Stephen Fry for "pres?"
Another druggy hoping to convince the world they are sane.
Perhaps I should have said normal which they aren’t.
Witty!
How disappointing to read all of this. I have always enjoyed watching Fry perform in Blackadder, Jeeves and Wooster, and listening to him on Just a Minute.
Perhaps this was all foretold in a Blackadder script from 1989:
Captain Blackadder (Rowan Atkinson): I was wondering whether, after being tortured by the most vicious sadist in the German army, I might be allowed a week’s leave to recuperate.
General Melchett (Stephen Fry): Excellent idea. Your commanding officer would have to be stark raving mad to refuse you.
Captain Blackadder: You are my commanding officer.
General Melchett: Well?
Captain Blackadder: Can I have a week’s leave to recuperate, sir?
General Melchett: Certainly not!
Captain Blackadder: Thank you sir.
General Melchett: Baaa!
I’ve never heard of him.
He was a good “Jeeves”.
Sorry to hear this - I’ve enjoyed his comedy over the yrs
I always thought he was the definitive Jeeves. He has been a recurring guest star on the crime drama “Bones” recently.

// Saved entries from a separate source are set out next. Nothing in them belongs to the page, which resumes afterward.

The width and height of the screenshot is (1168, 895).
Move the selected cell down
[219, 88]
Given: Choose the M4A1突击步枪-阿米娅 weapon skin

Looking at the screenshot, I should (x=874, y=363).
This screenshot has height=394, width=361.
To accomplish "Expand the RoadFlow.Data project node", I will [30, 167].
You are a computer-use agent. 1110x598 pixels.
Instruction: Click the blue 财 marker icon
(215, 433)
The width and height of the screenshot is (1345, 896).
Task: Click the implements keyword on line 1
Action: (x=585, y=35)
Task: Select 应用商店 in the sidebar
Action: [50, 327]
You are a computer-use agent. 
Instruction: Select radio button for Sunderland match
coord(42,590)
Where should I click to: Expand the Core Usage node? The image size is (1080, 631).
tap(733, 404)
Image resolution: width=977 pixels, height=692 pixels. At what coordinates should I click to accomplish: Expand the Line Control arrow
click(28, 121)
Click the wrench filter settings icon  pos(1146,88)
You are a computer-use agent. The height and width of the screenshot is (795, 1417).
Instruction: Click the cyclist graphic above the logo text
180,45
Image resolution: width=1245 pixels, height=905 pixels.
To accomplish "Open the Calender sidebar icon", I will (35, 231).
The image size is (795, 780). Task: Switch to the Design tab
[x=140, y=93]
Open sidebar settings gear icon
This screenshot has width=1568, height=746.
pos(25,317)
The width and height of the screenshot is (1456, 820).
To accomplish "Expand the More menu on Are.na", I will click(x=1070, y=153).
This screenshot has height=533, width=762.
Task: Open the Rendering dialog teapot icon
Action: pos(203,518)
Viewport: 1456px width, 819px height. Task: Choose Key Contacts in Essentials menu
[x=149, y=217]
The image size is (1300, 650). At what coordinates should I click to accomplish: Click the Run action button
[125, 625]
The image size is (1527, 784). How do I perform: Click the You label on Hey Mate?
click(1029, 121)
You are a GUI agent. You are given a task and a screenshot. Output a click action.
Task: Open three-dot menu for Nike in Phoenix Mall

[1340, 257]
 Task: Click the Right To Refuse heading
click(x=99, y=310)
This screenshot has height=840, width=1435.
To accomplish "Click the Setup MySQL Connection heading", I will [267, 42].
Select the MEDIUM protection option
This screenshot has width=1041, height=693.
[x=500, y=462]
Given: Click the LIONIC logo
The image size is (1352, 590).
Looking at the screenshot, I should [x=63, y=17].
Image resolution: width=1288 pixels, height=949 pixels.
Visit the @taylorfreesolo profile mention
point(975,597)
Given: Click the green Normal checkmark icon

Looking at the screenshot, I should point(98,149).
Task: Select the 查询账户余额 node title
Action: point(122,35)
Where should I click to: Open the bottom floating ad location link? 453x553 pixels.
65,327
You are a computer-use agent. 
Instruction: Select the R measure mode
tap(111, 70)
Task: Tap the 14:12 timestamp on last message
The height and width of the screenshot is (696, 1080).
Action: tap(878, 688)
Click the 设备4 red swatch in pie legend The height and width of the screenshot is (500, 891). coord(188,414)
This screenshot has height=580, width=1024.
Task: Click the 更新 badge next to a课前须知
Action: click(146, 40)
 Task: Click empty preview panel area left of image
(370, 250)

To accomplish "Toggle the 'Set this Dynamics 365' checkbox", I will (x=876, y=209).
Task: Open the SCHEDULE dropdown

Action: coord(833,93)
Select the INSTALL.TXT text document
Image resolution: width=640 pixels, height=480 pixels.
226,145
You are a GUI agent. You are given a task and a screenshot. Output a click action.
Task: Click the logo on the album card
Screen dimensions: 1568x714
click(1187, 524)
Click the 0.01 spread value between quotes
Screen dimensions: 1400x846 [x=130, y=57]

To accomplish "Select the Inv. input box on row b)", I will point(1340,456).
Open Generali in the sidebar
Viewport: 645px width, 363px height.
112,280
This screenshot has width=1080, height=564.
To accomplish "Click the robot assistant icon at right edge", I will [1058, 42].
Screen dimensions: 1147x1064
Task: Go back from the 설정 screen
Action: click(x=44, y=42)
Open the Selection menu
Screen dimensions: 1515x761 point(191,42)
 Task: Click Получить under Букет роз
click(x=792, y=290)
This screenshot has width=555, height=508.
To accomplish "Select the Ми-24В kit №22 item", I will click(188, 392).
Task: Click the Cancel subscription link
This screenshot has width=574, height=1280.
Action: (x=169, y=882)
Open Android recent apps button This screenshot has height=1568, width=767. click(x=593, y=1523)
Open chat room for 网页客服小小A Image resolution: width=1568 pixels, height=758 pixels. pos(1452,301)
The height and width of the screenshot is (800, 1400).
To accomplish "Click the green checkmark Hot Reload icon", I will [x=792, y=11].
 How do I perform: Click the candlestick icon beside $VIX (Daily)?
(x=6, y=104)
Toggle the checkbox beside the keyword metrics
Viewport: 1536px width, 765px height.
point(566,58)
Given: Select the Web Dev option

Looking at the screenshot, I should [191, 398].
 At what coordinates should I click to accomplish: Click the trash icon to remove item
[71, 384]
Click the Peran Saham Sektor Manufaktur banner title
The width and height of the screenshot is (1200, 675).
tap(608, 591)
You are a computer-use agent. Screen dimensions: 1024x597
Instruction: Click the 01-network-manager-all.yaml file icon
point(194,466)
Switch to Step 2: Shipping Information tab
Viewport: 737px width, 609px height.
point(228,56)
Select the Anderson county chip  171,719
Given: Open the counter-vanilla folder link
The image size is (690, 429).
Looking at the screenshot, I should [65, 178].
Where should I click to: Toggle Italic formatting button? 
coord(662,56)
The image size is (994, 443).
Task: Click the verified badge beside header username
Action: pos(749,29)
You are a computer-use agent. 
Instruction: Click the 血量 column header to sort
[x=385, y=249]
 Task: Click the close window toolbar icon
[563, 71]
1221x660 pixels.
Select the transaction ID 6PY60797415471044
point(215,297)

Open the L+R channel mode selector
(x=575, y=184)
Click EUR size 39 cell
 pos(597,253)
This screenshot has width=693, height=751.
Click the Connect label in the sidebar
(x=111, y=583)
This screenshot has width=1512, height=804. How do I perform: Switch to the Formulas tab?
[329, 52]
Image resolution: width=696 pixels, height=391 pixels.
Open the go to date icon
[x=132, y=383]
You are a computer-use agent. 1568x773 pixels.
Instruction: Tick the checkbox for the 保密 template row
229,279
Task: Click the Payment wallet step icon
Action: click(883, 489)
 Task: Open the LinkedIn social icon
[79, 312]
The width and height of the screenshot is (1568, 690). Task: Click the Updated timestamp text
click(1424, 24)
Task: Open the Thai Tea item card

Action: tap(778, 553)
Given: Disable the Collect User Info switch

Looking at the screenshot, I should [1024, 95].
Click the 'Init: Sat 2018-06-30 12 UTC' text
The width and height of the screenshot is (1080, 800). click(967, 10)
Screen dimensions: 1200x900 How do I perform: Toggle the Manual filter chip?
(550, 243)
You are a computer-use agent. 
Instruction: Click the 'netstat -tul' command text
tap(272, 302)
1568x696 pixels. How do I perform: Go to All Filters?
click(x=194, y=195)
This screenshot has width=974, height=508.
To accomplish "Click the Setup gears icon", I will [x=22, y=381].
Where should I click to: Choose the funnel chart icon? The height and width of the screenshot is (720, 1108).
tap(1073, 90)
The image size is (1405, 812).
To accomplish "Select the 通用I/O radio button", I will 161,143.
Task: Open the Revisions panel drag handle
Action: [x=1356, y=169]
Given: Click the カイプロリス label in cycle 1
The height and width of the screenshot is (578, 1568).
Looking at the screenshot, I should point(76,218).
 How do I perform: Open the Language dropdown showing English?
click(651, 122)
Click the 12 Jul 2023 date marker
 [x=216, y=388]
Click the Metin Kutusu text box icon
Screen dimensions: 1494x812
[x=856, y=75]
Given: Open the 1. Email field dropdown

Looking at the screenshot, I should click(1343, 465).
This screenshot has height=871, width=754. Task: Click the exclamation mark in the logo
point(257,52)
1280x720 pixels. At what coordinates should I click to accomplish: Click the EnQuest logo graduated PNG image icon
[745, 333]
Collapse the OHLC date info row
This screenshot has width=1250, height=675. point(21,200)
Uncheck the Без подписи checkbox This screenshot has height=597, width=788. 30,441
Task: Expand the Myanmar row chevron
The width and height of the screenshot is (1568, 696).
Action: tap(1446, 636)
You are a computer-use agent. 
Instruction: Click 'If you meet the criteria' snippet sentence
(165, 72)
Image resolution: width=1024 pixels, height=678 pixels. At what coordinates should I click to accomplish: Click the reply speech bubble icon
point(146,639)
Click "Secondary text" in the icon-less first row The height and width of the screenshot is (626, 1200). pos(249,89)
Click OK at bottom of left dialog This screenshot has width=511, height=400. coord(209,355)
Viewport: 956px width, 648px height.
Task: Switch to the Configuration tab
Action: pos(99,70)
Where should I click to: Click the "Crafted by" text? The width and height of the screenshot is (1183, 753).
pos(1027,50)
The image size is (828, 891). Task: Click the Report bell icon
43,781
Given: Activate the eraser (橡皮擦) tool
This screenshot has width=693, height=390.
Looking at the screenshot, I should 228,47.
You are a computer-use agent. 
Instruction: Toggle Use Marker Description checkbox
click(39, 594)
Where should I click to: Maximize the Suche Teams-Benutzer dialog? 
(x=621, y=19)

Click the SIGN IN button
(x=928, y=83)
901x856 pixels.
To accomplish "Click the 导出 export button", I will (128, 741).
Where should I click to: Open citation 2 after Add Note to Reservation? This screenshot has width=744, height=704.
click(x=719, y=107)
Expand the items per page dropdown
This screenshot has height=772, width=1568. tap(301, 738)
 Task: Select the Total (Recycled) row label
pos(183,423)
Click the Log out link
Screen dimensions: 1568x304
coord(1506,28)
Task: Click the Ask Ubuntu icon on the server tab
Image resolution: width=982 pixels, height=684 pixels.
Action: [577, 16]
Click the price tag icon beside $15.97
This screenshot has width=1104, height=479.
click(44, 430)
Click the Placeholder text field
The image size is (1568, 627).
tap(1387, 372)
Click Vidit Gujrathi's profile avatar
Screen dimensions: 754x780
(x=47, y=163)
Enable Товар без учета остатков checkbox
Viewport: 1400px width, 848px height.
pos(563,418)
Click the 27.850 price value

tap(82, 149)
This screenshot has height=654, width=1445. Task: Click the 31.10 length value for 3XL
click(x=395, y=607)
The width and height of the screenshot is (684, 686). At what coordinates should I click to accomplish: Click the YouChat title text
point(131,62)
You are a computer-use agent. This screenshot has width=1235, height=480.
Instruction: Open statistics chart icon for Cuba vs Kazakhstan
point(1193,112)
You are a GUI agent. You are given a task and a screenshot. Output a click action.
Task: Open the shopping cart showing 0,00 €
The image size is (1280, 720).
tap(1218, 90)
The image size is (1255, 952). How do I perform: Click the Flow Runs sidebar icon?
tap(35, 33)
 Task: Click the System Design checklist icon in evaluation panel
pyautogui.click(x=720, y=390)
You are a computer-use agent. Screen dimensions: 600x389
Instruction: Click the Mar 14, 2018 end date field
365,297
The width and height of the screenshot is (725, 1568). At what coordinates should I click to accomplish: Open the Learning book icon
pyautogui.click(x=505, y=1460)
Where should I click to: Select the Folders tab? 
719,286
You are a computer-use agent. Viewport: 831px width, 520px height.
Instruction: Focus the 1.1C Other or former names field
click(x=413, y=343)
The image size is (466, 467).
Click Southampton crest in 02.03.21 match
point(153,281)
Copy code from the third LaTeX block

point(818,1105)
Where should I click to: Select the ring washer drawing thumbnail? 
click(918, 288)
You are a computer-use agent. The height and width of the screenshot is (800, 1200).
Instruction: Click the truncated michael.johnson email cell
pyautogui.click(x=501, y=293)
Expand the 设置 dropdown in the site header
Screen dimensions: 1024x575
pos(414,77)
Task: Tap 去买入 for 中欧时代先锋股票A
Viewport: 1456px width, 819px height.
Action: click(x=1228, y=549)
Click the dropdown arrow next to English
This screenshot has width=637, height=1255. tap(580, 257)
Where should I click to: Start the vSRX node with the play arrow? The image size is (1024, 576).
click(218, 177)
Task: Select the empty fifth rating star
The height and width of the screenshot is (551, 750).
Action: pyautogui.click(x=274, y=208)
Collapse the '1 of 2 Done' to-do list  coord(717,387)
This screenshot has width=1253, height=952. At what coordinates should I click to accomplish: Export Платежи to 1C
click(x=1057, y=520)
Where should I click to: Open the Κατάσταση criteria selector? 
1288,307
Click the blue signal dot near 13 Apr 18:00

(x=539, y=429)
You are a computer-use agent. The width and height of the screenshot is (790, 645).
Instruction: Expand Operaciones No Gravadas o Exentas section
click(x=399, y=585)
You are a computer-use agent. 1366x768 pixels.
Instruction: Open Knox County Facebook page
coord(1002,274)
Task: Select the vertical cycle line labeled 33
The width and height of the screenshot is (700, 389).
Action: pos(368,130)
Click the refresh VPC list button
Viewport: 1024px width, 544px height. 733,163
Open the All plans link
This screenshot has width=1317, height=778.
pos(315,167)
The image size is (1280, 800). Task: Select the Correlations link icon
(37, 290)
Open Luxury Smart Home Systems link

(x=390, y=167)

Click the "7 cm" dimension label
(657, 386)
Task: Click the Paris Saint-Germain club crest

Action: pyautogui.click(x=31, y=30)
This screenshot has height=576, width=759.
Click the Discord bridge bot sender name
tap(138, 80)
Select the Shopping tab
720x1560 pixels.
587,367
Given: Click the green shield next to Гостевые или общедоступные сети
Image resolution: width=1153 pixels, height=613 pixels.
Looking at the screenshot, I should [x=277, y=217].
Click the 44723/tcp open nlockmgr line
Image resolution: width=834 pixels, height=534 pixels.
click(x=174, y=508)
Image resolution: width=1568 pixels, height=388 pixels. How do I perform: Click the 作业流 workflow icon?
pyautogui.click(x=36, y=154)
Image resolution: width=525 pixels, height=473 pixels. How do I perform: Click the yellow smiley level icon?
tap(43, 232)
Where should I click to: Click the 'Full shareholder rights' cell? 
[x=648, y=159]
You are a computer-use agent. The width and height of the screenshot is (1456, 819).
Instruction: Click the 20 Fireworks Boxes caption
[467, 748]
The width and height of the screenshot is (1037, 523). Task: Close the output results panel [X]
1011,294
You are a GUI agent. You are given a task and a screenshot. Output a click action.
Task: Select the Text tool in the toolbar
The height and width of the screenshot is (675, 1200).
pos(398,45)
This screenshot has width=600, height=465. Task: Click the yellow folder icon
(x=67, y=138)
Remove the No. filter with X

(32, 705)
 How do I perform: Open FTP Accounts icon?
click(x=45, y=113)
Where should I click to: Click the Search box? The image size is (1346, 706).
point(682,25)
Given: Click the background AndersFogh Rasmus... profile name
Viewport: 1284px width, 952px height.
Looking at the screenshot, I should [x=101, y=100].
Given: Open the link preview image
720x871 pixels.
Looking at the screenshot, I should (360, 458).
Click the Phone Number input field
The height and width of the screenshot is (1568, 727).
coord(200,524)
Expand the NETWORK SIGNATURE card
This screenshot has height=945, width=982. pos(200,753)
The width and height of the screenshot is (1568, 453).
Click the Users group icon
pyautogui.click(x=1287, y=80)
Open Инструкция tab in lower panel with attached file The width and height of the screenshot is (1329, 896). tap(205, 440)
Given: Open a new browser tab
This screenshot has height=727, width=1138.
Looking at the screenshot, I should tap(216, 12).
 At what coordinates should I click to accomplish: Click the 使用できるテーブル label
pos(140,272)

You have to cut him slack about anything he might say. If he really was a regular cocaine user for 15 years, there isn’t much left of him.
He did a documentary series named Stephen Fry in American where he visited all 50 states in 9 episodes, quirky, educational and entertaining, saw it on HD Net.
Oh yes. He was a great Jeeves.
“Cocaine is a hell of a drug.”
And it apparently tells you some crazy stuff.